* EXTRACTED TEXT
(begin)

USD/Asia Rebounds on U.S. Data -- Asia Daily Forex Outlook

        Subscribers: This collection of FX analysis will be discontinued as of Friday, July 24, but we will continue coverage of the currencies in separate Market Talk items. Starting on July 27, please look currency combinations you are interested in with coding queries as follows. Search for USD/CNY, USD/INR, USD/KRW, USD/SGD or USD/THB with I/USDCN, I/USDIN, I/USDKR, I/USDSG or I/USDTH, respectively. Search for USD/TWD by combining a search for M/USD and M/TWD. Please do likewise for USD/MYR, USD/PHP and USD/IDR. If you have any questions, please send an email to jacques.vanwersch@dowjones.com.
        The following are projected trading ranges and outlooks for nine secondary currency pairs in Asia today:
        (Ranges are calculated using recent highs and lows, information on the placement of option strikes, and technical analysis--Bollinger Bands, Fibonacci levels, trendlines and moving averages.)

(end)

* DATA PROVIDED
(begin)

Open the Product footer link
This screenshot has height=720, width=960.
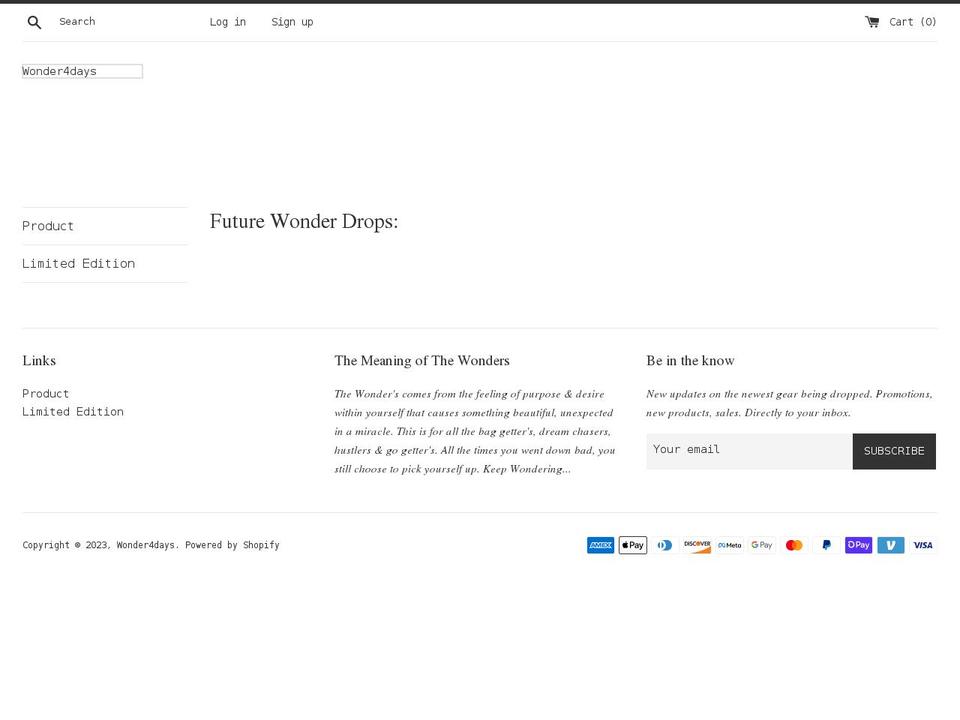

(end)

* WHAT YOU NEED TO DO
1) Using the forex outlook, answer each question briefly.
(a) On what date will the collection of FX analysis be discontinued?
(b) How many secondary currency pairs in Asia does the outlook give ranges for?
(c) What code is used to search for USD/INR?
2) Tell whether each statement agrees with the forex outlook, answering yes or no and quoting the words that decide it.
(a) The collection of FX analysis will carry on unchanged after July 24.
(b) USD/TWD is found by combining a search for M/USD and M/TWD.
(c) Fibonacci levels are among the tools used to calculate the ranges.
3) Write out the forex outlook from "USD/Asia Rebounds on" up to and including "email to jacques.vanwersch@dowjones.com.", word for word.
The material has nothing to do with the forex outlook.

* SOLVED TASKS
1)
(a) Friday, July 24
(b) Nine
(c) I/USDIN

2)
(a) No: "This collection of FX analysis will be discontinued as of Friday, July 24"
(b) Yes: "Search for USD/TWD by combining a search for M/USD and M/TWD."
(c) Yes: "Bollinger Bands, Fibonacci levels, trendlines and moving averages"

3)
USD/Asia Rebounds on U.S. Data -- Asia Daily Forex Outlook

        Subscribers: This collection of FX analysis will be discontinued as of Friday, July 24, but we will continue coverage of the currencies in separate Market Talk items. Starting on July 27, please look currency combinations you are interested in with coding queries as follows. Search for USD/CNY, USD/INR, USD/KRW, USD/SGD or USD/THB with I/USDCN, I/USDIN, I/USDKR, I/USDSG or I/USDTH, respectively. Search for USD/TWD by combining a search for M/USD and M/TWD. Please do likewise for USD/MYR, USD/PHP and USD/IDR. If you have any questions, please send an email to jacques.vanwersch@dowjones.com.